"Instinct" a very vague term in common usage so I would like to avoid it, except when talking technically. In common usage the term "instinct" is merely a place-holder or black-box for something else.
Chris Doss wrote:"animals do have concepts and reason. I think Jerry (OMG, I'm coming to the defense of an anti-Heideggerian, will wonders never cease?!?) is referring to the neurological basis for human thought and the structure of the brain, which is not a lot different from that of the gibbon."

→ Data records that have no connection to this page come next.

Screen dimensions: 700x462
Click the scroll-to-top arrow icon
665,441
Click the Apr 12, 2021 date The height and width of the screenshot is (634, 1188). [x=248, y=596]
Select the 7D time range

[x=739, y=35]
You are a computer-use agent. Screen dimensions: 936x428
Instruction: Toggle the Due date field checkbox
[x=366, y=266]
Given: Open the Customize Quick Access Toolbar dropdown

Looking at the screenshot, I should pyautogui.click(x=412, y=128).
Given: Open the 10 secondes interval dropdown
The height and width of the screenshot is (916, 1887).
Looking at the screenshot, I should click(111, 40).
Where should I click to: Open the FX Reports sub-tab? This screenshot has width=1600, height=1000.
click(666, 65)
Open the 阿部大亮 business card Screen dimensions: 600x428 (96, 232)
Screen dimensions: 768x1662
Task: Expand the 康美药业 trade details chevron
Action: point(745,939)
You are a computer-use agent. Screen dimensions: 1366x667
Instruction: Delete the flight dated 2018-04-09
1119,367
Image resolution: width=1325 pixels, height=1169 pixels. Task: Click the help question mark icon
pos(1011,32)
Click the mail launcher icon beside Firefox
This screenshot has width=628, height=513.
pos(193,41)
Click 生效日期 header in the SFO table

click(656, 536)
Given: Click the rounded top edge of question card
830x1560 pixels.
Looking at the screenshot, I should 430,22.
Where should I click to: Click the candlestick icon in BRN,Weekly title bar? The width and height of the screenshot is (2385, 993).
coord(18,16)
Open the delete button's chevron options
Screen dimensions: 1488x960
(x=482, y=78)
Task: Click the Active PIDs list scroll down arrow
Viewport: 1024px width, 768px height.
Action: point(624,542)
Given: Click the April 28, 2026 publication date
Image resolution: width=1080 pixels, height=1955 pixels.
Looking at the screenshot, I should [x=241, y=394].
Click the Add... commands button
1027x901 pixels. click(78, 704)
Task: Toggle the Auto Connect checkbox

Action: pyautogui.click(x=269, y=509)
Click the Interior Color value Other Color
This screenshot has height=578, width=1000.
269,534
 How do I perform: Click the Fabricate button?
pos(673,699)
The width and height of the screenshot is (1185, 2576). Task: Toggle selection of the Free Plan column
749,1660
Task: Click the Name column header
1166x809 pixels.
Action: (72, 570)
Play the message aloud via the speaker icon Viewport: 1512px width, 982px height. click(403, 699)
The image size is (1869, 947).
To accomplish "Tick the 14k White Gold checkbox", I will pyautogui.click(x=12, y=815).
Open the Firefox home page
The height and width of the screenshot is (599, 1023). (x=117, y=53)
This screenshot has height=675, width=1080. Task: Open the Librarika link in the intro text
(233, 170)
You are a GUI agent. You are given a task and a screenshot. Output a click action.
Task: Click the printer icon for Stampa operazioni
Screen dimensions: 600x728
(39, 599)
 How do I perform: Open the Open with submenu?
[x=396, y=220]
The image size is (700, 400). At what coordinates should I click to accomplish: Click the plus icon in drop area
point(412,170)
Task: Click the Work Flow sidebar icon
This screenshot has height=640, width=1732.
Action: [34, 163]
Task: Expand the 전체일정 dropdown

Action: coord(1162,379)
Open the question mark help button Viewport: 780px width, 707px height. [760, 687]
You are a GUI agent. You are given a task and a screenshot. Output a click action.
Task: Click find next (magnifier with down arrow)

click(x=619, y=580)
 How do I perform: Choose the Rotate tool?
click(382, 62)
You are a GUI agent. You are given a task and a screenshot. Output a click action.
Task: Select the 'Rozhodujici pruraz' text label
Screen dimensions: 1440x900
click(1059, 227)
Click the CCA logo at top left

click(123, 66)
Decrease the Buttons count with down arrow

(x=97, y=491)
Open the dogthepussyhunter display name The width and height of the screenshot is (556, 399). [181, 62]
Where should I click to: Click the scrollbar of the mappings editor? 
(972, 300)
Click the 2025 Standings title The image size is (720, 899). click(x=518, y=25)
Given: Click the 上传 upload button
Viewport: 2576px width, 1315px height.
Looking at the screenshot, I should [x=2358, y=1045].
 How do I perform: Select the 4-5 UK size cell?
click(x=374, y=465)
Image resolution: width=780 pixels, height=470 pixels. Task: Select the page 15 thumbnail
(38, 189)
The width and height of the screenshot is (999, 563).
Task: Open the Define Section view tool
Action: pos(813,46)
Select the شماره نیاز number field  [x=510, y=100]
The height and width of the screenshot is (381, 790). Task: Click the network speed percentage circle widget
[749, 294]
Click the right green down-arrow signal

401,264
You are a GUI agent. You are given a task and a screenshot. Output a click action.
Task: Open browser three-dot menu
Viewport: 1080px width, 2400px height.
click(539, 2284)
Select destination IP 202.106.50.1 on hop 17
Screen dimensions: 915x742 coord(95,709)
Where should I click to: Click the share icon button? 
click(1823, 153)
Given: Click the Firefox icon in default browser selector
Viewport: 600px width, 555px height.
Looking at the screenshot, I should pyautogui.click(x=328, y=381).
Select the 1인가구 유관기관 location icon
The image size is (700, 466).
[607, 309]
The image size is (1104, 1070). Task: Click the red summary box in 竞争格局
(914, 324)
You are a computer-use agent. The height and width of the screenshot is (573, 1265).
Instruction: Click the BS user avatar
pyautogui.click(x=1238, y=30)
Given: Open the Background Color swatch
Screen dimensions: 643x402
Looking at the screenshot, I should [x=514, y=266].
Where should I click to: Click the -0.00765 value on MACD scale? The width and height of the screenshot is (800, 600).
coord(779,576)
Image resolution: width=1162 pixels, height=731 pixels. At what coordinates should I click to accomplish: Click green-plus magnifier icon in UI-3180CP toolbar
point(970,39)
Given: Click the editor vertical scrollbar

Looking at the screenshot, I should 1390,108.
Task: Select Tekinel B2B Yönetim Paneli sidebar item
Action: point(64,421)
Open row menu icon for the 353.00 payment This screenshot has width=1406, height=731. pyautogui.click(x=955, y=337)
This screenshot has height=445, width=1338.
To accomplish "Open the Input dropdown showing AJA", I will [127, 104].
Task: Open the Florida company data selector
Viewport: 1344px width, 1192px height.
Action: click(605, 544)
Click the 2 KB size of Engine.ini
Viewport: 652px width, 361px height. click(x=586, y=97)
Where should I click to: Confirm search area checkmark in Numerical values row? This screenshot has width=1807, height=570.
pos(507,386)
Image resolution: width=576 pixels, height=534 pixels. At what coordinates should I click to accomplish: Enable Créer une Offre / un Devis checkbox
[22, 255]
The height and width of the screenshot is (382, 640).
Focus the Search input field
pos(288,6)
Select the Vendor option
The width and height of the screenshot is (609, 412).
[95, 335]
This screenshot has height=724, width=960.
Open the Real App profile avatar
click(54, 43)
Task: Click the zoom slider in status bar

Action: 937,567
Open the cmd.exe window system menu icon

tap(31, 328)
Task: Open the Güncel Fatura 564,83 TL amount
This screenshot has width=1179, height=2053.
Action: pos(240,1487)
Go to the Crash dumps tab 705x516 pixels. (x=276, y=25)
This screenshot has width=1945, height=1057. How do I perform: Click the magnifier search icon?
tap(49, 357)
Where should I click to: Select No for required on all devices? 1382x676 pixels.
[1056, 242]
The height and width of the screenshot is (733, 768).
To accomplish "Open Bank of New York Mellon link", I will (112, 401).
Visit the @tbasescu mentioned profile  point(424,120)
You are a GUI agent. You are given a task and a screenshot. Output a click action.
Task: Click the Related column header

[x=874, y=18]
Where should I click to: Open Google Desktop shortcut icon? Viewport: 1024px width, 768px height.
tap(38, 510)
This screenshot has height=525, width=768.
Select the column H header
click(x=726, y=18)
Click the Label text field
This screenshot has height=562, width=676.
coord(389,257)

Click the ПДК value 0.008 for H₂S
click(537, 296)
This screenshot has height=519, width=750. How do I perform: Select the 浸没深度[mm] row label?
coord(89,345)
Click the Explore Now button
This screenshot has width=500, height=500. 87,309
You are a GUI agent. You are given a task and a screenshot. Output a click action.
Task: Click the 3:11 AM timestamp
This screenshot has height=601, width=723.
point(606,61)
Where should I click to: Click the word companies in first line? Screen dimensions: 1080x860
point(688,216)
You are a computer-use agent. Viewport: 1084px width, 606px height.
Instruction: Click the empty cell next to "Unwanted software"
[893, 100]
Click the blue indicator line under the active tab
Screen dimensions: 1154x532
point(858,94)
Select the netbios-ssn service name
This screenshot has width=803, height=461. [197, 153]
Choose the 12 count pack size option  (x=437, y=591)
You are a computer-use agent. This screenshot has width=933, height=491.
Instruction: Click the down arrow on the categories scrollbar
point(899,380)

Yes, Chris Doss got it exactly right, and I want to thank him. (By the by, this is for Chris, nobody can have read as much Heidegger as I have and be anti-Heidegger. I just play an anti-Heideggerian on lbo-talk. But neither am I pro-Heidegger. What I really am is for treating Heidegger in the same category as say, Schopenhauer -- an interesting philosopher that we should enjoy, and sometimes use for inspiration -- poetic, literary, philosophical -- but really had a quite nutty world-view. In the fact that he a quite nutty world view, he is like most interesting philosophers. In other words Heidegger should be treated as no more than a philosopher and not as a movement.)
Yes, I mean mental structures, including the power to reason. Chimps reason. That's what we should conclude from most of the studies in the las 20 years on primates of all kind. What ever "concepts" are they are probably implicit in our brains, and pre-exist language. The mental structures worth thinking about? What does that mean? Does it mean the ability to reason and make coalitions? Read de Waal's "Chimpanzee Politics". Does it mean the ability to enumerate? Read Marc Hauser's "Wild Minds".
But when I said "mental structures" I also meant "mental structures" I meant basic ones such as vision; but all the capacity for empathy and the ability to understand the trade offs of helpfulness, cooperation, competition. All of these capacities are exhibited by our closest relatives the bonobos and the chimpanzees; and were more than likely capacities of our evolutionary ancestors.
"I used to use these Marx-mots and dialectical cliches as a rule of thumb
> all the time.But I think that in the "human-centrism" of such statements
> they display a world view that is pre-evolutionary and thus in a deep
> sense
> anti-materialistic."
>
> How very wise you were, but less so now, I think. To not be human-centric,
>
> that would be a human delusion, surely. Imagine a trilobyte that was not
> trilobyte-centric. To be human-centric properly, though, is not to be
> pre-evolutionary, but post-evolutionary. The laws of evolution were
> superceded once man began to consciously shape his environment.
All species shape their environment, creating niches, that in turn shape them. If that is a dialectical statement then so be it. Some species shape their environment with more or less consciousness. We are at times more conscious about the way we shape our environment.
Pointedly,
> human evolution ceased at just that point - overtaken by human industry.
Human evolution ceased? You should study these matters because they are interesting. Everybody who can drink cow's milk is a proof that human evolution did not cease with human industry. Everybody who is resistant to malaria because of sickle cell is proof that human evolution did not cease with human industry.
And one more thing. I want to thank Chris for not taking the opportunity to make fun of me about my obsession with bees and ants and swarming insects. But the future will tell... Maybe the bug that has crawled into his dark place is entomologically interesting?